— Nivert: Article on Kitchen Stoves
Nouveaux Fourneaux Economiques et Portatifs, Extrait de la Gazette de Santé, du Dimanche 1er Octobre 1780, No. 40. Hygiene. Fourneau de Cuisine.

L’Art de préparer les alimens tient à la Médecine. Il nous manque un traité de Cuisine chymique, c’est-à-dire, fondée sur des principes. En attendant, voici un instrument capable de donner une idée de l’action de l’eau combinée avec le feu sur les alimens.

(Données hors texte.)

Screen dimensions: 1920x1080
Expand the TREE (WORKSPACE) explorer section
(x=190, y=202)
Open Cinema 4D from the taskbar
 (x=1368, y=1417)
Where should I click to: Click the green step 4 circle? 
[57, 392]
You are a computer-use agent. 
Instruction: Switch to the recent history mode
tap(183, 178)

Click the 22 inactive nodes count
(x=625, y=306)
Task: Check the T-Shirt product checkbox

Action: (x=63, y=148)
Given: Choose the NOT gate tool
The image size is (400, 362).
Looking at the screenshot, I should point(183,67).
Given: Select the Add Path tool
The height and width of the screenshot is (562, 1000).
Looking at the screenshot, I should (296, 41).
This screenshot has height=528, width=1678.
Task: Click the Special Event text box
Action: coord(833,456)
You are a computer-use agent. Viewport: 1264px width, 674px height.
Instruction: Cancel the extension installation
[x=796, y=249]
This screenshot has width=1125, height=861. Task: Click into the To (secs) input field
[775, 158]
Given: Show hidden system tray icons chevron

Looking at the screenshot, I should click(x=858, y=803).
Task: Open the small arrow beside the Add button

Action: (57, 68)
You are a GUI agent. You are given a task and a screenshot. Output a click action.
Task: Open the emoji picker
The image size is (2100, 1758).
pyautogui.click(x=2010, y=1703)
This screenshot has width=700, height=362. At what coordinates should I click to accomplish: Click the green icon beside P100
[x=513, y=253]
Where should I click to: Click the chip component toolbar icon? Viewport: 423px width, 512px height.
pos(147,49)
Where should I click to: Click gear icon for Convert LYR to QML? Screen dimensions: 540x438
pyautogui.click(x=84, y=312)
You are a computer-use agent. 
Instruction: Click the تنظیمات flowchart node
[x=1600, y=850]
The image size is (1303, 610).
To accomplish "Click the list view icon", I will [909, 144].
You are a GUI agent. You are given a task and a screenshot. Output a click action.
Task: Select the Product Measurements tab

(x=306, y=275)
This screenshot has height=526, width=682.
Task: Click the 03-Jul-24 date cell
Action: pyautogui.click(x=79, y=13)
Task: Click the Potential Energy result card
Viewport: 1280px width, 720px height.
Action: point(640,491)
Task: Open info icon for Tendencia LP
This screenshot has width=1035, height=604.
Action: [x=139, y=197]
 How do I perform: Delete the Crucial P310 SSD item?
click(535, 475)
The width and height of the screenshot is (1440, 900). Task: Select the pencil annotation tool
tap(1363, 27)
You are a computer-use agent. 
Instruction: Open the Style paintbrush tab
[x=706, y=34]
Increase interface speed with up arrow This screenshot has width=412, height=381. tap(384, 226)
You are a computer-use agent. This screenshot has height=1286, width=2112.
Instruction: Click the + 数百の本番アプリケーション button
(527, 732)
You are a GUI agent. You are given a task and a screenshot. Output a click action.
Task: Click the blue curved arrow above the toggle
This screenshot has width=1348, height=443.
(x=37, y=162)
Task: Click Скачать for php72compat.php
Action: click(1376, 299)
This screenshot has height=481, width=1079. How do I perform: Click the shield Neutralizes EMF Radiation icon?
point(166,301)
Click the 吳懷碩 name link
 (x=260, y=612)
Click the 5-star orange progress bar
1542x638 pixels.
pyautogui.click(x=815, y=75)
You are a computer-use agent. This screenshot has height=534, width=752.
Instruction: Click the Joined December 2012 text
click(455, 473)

Le sieur Nivert, d’une santé délicate, & Cuisinier, pour se mettre à l’abri des accidens auxquels l’exposoit fréquemment la vapeur du charbon, s’est avisé d’un moyen pour faire cuire les alimens, qui lui a réussi, & auquel les maîtres ont gagné. Il a imaginé un fourneau portatif, composé d’un foyer, avec un tuyau de cheminée pour donner issue à la fumée, & d’une cuvette ou bassin de cuivre étamé, surmonté d’un couvercle de fer ou de cuivre qui s’adapte juste à cette cuvette. On y place des bocaux ou vaisseaux de verre, de porcelaine ou de crystal, &c. dans lesquels on met les alimens qu’on veut faire cuire, & on couvre le tout. On allume une lampe dans le foyer. L’effet de la chaleur qui en résulte, & dont le degré est celui de l’eau bouillante, est tel qu’au bout du temps ordinaire pour la cuisson, les alimens s’y trouvent parfaitement cuits, dans leur propre jus, sans aucune addition d’eau ou de bouillon, à moins qu’on ne veuille y faire le pot-au-feu, ou y cuire des substances seches & farineuses, telles que du riz, &c.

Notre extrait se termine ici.